The “only genius of pop”, according to George Martin
“If anyone earned the title of the fifth Beatle,” Paul McCartney once proclaimed, “It was George.” As producer for The Beatles, the late George Martin was tasked with developing their sound and bringing their vision to fruition. He achieved this with near-alchemical skill. In doing so, he changed music forever and played a pivotal role in turning ingenious imagination into tangible masterpieces.
Some would even argue that the ‘Fifth Beatle’ somewhat underplays his impact. The firmest advocates of the silver-haired gentleman could argue that he was more akin to the orchestrator of a revolution. But he wouldn’t. No, Martin himself would humbly admit that a single genius illuminated the way for pop’s development, and he merely followed in his footsteps. And that genius wasn’t in the ranks of the Fab Four, either.
“If there is one person that I have to select as a living genius of pop music,” Martin declared. “I would choose Brian Wilson. Without Pet Sounds, Sgt. Pepper wouldn’t have happened. Pepper was an attempt to equal Pet Sounds.” Given who he worked with, that is high praise indeed for The Beach Boys’ mastermind, but it is easy to see why he reveres Wilson so much. Even McCartney added: “I figure no one is educated musically ’til they’ve heard Pet Sounds.”
The album’s zenith, ‘God Only Knows’, is a dividing line in pop music. There is a before ‘God Only Knows’ and there is an after ‘God Only Knows’ with the masterpiece representing the moment that pop went baroque and stood firmly on the shoulders of all that had gone before to look ahead and forecast the beach-bright future. He brought classical ideas into proceedings along with technology to create something timeless and fresh.

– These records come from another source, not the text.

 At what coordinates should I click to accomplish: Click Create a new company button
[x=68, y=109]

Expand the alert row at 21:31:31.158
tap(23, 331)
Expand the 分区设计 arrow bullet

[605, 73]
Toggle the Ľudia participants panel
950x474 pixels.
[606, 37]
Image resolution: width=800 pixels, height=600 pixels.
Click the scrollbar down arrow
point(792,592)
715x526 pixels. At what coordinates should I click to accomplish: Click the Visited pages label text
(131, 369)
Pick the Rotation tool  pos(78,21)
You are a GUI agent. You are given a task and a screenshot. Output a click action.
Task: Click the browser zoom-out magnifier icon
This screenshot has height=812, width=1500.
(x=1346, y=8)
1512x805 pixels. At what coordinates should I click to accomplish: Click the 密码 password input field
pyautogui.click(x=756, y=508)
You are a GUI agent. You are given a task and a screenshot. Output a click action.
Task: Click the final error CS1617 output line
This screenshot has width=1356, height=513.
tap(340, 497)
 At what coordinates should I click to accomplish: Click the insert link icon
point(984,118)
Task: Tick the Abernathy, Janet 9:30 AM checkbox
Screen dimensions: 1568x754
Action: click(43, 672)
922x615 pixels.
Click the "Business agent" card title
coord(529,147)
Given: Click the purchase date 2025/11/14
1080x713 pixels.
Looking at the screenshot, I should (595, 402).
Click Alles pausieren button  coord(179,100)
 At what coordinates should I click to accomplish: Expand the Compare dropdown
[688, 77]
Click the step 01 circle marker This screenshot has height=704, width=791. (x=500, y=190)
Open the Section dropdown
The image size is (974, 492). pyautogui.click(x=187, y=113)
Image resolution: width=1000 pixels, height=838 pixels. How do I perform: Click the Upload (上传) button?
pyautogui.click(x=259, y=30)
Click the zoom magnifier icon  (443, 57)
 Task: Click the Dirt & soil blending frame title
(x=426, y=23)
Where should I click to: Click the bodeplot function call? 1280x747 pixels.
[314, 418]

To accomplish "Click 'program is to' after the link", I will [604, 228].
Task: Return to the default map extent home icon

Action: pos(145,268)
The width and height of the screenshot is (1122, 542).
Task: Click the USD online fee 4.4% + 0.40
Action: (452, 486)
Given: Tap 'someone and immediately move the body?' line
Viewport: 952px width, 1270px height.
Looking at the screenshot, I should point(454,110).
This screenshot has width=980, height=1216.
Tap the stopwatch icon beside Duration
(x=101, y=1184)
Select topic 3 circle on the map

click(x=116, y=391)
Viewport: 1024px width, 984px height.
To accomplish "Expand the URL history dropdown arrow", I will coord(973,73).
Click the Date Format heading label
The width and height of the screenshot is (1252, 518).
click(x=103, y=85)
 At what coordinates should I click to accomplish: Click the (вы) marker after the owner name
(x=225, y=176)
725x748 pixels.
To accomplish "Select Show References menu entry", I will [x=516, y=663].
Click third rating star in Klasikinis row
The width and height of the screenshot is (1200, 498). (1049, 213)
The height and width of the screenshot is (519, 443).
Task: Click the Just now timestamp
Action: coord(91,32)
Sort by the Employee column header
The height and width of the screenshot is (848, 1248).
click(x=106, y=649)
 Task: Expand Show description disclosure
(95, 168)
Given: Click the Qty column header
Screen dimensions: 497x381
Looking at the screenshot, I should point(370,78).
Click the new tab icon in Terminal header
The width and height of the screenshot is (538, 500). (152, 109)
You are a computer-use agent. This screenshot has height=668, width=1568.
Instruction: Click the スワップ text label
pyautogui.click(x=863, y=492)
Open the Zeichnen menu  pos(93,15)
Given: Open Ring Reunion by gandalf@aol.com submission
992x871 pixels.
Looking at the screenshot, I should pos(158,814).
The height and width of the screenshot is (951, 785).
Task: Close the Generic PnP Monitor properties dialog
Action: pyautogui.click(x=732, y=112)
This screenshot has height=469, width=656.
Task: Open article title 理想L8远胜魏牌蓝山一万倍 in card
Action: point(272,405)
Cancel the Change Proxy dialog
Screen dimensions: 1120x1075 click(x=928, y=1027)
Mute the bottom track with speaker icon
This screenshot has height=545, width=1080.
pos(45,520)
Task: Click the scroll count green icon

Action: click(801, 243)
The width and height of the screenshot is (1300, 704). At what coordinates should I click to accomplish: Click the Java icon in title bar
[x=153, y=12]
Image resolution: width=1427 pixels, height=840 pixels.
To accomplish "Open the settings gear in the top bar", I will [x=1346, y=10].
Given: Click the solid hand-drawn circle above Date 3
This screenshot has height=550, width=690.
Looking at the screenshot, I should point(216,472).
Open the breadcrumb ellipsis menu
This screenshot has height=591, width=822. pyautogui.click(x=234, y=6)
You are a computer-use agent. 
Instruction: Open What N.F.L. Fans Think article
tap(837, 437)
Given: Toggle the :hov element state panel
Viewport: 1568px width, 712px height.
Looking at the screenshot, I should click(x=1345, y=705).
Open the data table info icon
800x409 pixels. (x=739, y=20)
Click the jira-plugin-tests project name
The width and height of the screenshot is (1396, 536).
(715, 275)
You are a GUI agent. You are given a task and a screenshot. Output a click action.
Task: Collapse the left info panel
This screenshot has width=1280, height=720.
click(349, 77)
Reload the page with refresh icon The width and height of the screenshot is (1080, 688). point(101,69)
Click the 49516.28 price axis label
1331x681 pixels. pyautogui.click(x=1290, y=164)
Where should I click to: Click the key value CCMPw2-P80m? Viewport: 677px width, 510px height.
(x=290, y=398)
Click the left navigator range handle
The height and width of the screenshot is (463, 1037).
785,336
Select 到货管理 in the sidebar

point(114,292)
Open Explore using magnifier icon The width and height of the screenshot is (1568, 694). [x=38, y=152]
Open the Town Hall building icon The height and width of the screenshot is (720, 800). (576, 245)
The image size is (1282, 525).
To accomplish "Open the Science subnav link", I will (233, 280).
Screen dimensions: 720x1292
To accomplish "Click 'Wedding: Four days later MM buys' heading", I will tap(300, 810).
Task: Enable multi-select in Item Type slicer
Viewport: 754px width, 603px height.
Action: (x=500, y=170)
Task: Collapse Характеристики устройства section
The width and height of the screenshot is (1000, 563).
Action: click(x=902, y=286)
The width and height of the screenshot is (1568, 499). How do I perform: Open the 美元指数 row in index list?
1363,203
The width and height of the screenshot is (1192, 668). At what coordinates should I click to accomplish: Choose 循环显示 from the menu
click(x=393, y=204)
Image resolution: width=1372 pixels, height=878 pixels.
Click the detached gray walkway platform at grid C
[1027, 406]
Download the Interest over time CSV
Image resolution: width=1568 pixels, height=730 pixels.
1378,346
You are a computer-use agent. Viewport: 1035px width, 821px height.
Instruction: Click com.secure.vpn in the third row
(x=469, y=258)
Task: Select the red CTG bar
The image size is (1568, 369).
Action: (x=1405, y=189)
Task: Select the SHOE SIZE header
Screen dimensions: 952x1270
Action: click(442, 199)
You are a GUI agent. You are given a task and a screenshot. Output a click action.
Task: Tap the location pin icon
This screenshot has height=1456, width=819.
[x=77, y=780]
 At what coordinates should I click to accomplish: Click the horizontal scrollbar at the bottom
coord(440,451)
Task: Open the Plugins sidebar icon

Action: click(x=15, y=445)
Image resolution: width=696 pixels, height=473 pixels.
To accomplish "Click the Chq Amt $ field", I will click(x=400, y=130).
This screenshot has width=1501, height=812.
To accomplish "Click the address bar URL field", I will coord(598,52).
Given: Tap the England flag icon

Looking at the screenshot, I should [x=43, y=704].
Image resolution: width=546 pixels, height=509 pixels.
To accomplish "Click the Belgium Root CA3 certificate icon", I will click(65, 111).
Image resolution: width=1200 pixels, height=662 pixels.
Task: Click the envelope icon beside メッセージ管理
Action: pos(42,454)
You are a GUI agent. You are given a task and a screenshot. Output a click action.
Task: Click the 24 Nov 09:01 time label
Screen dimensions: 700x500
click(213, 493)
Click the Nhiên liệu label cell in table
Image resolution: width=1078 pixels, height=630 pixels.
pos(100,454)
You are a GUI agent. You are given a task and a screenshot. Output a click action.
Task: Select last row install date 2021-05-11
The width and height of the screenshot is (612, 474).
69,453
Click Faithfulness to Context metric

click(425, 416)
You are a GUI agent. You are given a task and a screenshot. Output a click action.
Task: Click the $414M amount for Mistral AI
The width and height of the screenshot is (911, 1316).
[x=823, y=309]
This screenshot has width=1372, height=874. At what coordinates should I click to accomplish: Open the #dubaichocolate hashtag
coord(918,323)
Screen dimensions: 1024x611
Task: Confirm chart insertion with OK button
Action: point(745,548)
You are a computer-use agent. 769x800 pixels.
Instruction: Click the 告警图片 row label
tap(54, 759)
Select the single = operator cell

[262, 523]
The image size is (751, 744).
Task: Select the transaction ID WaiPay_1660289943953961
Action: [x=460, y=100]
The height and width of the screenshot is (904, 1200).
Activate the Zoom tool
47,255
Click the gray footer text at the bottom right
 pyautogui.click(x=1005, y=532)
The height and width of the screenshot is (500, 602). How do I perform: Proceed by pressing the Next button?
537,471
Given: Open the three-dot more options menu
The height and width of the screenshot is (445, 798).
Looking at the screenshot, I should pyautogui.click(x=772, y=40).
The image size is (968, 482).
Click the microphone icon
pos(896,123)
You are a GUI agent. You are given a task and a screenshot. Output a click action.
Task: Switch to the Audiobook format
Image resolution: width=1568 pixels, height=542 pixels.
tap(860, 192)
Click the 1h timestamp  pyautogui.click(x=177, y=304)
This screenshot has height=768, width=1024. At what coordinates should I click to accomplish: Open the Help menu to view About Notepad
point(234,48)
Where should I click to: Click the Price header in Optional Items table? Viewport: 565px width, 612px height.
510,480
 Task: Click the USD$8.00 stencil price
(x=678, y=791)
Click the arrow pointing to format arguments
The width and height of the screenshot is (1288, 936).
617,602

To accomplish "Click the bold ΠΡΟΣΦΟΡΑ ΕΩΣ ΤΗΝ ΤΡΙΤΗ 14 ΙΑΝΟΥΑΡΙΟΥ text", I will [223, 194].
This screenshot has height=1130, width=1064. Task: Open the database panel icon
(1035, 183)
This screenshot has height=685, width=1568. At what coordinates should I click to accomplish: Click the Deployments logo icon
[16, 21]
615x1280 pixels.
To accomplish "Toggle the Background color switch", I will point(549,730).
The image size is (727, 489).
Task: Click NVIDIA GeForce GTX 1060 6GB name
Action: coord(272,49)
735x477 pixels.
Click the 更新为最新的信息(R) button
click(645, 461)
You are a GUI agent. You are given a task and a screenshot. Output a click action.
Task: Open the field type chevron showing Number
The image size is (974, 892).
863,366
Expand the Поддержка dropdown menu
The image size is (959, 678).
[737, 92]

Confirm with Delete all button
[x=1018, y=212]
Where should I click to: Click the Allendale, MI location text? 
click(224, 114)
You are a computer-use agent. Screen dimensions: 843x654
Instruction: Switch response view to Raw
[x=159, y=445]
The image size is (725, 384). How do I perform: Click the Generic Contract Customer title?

This wildly innovative notion of stirring up creative invention through unconventional means didn’t stop with the initial bare bones of his piano ballads either. Wilson wondered, ‘What if you not only used technology to capture these as faithfully as possible, but you used the technology to inform the art itself?’ In turn, the spiritual broadstroke of the theme of the song was reflected in the music approach too.
The concept was seamless: to sing of joy without barriers. Sonically, the song looked to mimic this. As Wilson explained himself: “It’s not really in any one key. It’s a strange song. That’s just the way it was written. … It’s the only song I’ve ever written that’s not in a definite key, and I’ve written hundreds of songs.” This was melded even further as elements were layered by the technology. This was the moment that pop went baroque.
This subverting of musical forms was achieved, in part, by channelling a three-track recording of the instrumental onto a single channel of an eight-track tape to allow for seven overdubs and vocal takes to be added to the mix if needed. But the brilliance is that even though the song might have all of that studio wizardry in the welter, it is subsumed in pure beauty so that the listener can skip along its strange contours with butter-cutting ease, like assailing Everest in an elevator. And Wilson sent it back down for The Beatles and Martin to join him at pop’s new lofty heights.
This song, along with many other Wilson compositions, changed the musician’s thinking entirely. As the great composer Leonard Bernstein – who Martin also greatly admired – once said: “There is a new song, too complex to get all of first time around. It could come only out of the ferment that characterizes today’s pop music scene. Brian Wilson, leader of the famous Beach Boys, and one of today’s most important musicians, sings his own ‘Surf’s Up’.”
Continuing: “Poetic, beautiful even in its obscurity, ‘Surf’s Up’ is one aspect of new things happening in pop music today. As such, it is a symbol of the change many of these young musicians see in our future.” So, it seems Martin is far from alone within the great minds of music who credit Wilson as a “genius”. However, perhaps the peak of Wilson’s powers is in how he applied that innovation. As he declared of the purpose of his own work: “The concept of spreading goodwill, good thoughts and happiness is nothing new.”
When the pair met in 1997, Wilson was stumped when discussing the source of his genius, in his typical amiable manner, he simply said that the songs come from “down deep in my soul”. That’s a notion that Martin knew all too well. He made his name honing such divination, but evidently, he thought there was levels to such magic, too.
Is Brian Wilson a musical genius?
Well, you don’t just have to take Martin’s word for it, the usually scathing Pete Townshend is one of about another 100,000 musicians who have hailed him as a legend. “There’s not many people I would say that about. I think he’s a truly, truly, truly great genius. I love him so much it’s just terrible – I find it hard to live with,” The Who guitarist expressed.
“The genius of his music is the joy that’s in it,” Bono said of the man even the cynical Lou Reed described as a “beautiful” and ingenious musician. The U2 star continued, in typical form, “I know that Brian believes in angels. I do, too. But you only have to listen to the string arrangement on ‘God Only Knows’ for fact and proof of angels.”